L 64-B/2011 DE 2011/12/30 ART153 ART215.
LGT98 ART12 N3.
CPC96 ART142 N2.
CPTA02 ART46 N2 A ART50 ART58 N2 B.
Aditamento:
Texto Integral: Acordam na Secção de Contencioso Tributário do Supremo Tribunal Administrativo:

1. A……………….. e outros, com os demais sinais nos autos, vieram recorrer da decisão do Mmº Juiz do TAF de Viseu, que julgou verificada a inimpugnabilidade do ato do Diretor Geral dos Impostos que autorizou a aplicação da cláusula geral antiabuso, apresentando, para o efeito, alegações nas quais concluem:

1ª)- O recorrente não se conforma com a douta sentença que julgou improcedente a impugnação (ação administrativa especial).

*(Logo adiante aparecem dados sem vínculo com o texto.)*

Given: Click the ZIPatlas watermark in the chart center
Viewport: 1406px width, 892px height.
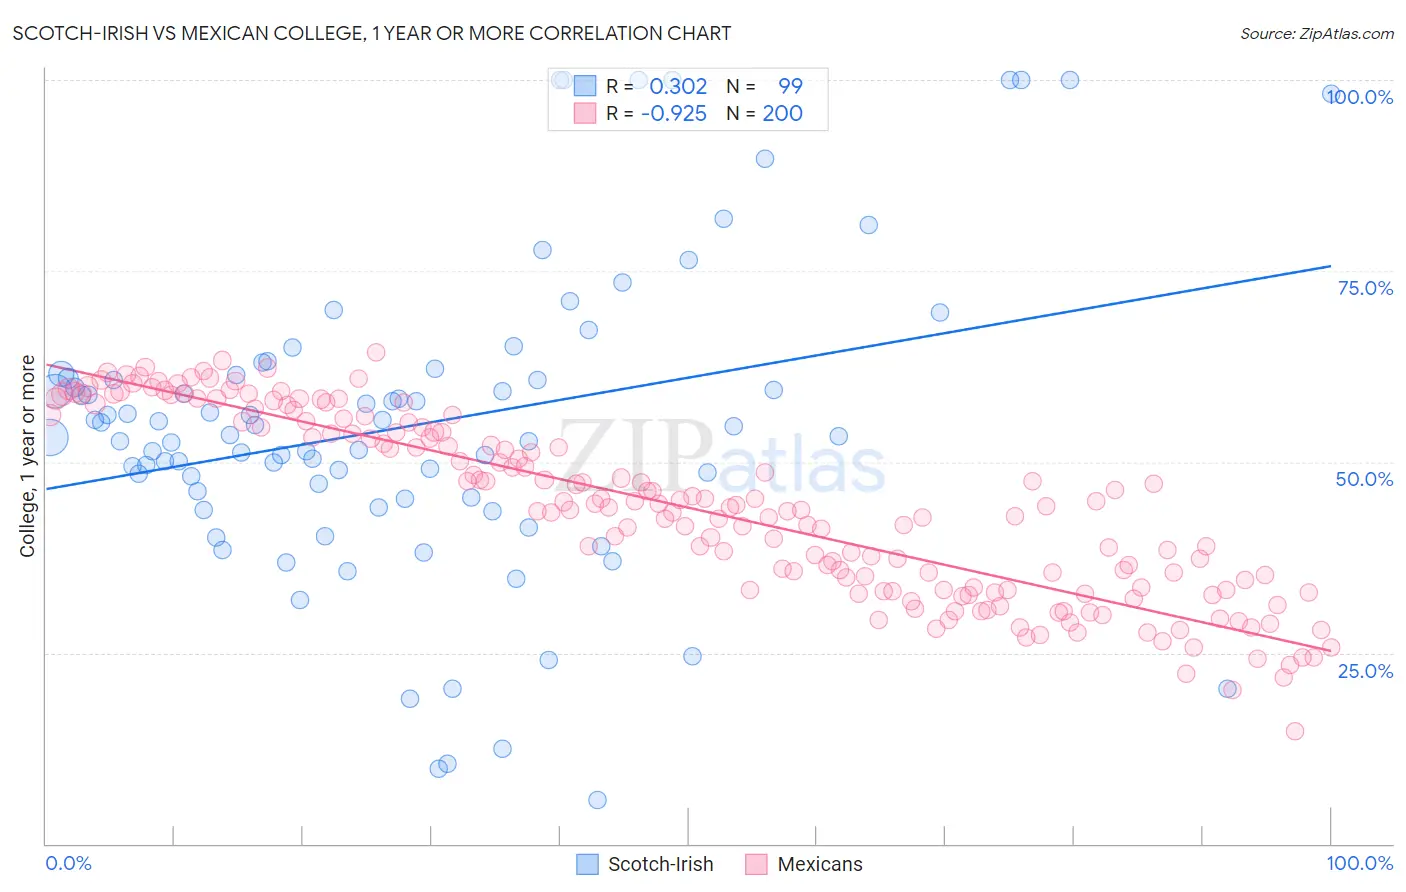Looking at the screenshot, I should (718, 455).
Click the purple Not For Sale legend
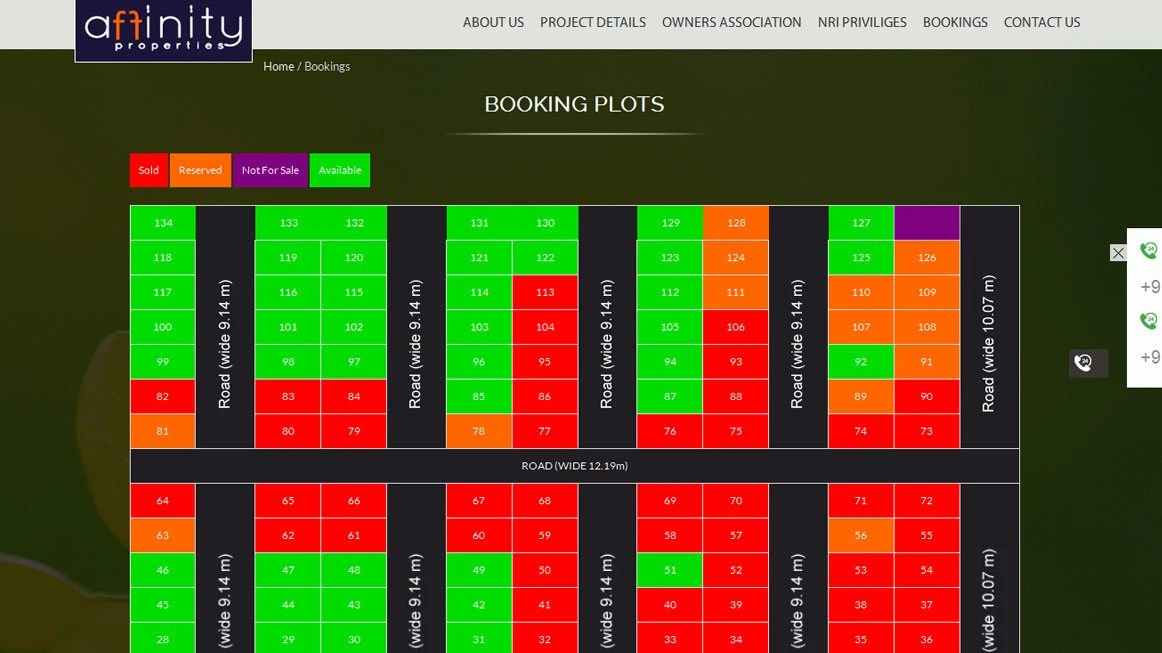 [x=270, y=170]

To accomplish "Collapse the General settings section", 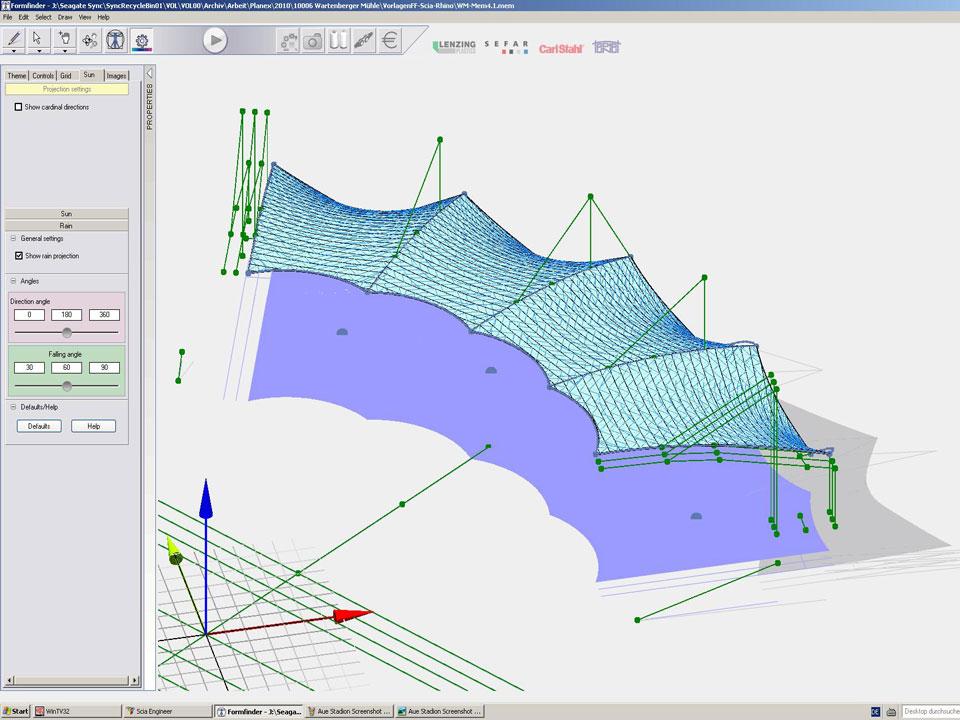I will [13, 239].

2ª)- Resulta dos factos provados da douta sentença do Tribunal Administrativo e Fiscal de Viseu, que os Autores foram notificados da decisão da aplicação da cláusula geral antiabuso e “que, nos termos do artigo 63°, n.° 10 do Código de Procedimento e de Processo Tributário (CPPT) e dos artigos 46°, n.° 2, alínea a), 50° e 58°, n.° 2, alínea b) do Código de Processo nos Tribunais Administrativos (CPTA), esta decisão é passível de recurso contencioso autónomo/ acção administrativa especial a intentar no prazo de três meses a contar da data de notificação”, cfr. doc. de fls. 13 e 14 dos autos.

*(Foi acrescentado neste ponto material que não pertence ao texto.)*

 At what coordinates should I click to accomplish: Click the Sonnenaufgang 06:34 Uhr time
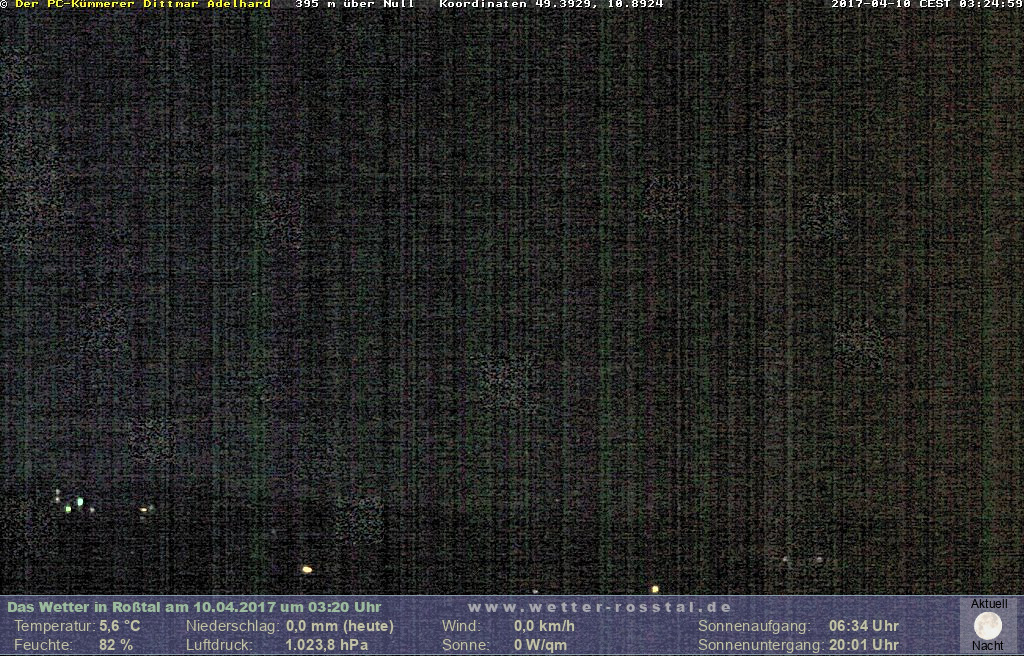(x=863, y=626)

3ª)- Resulta dos factos provados, que em 16.01.2012, os Autores remeteram por correio sob registo, o recurso contencioso autónomo (ação administrativa especial), cfr. doc. de fls. 2 dos autos.

4ª)- Os Autores foram também notificados da liquidação n.° 5330053832 de IRS do ano de 2007 - cfr. ponto 5 dos factos provados - e apresentaram a respetiva impugnação, que corre termos no Tribunal Administrativo e Fiscal de Viseu, sob o n.° de processo 293/12.OBEVIS, cfr. ponto 6 dos factos provados.

5ª)- Entende o douto Tribunal a quo que estando em causa no art.° 63°, n.° 10 do CPPT, uma norma processual, ao abrigo do art.° 12°, n.° 3, da LGT, a sua revogação é de aplicação imediata a todos os processos e que sendo assim, a autorização da aplicação de normas antiabuso deixou de ser imediata e autonomamente recorrível, donde os vícios de que o mesmo enferme só poderão ser arguidos na impugnação do subsequente ato de liquidação.

6ª)- Entende o recorrente que não consta no art.° 153° da Lei n.° 64-B/2011, de 30.12., que a revogação do n.° 10, do art.° 63° do CPPT, tenha aplicação imediata a partir da data da entrada em vigor da referida lei, em 01.01.2012, ou seja, no caso dos autos, a aplicação de normas antiabuso é autónoma e imediatamente impugnável.

7ª)- Pelo que a douta sentença viola a lei estabelecida ao art.° 153° da Lei n.° 64- B/2011, de 30.12.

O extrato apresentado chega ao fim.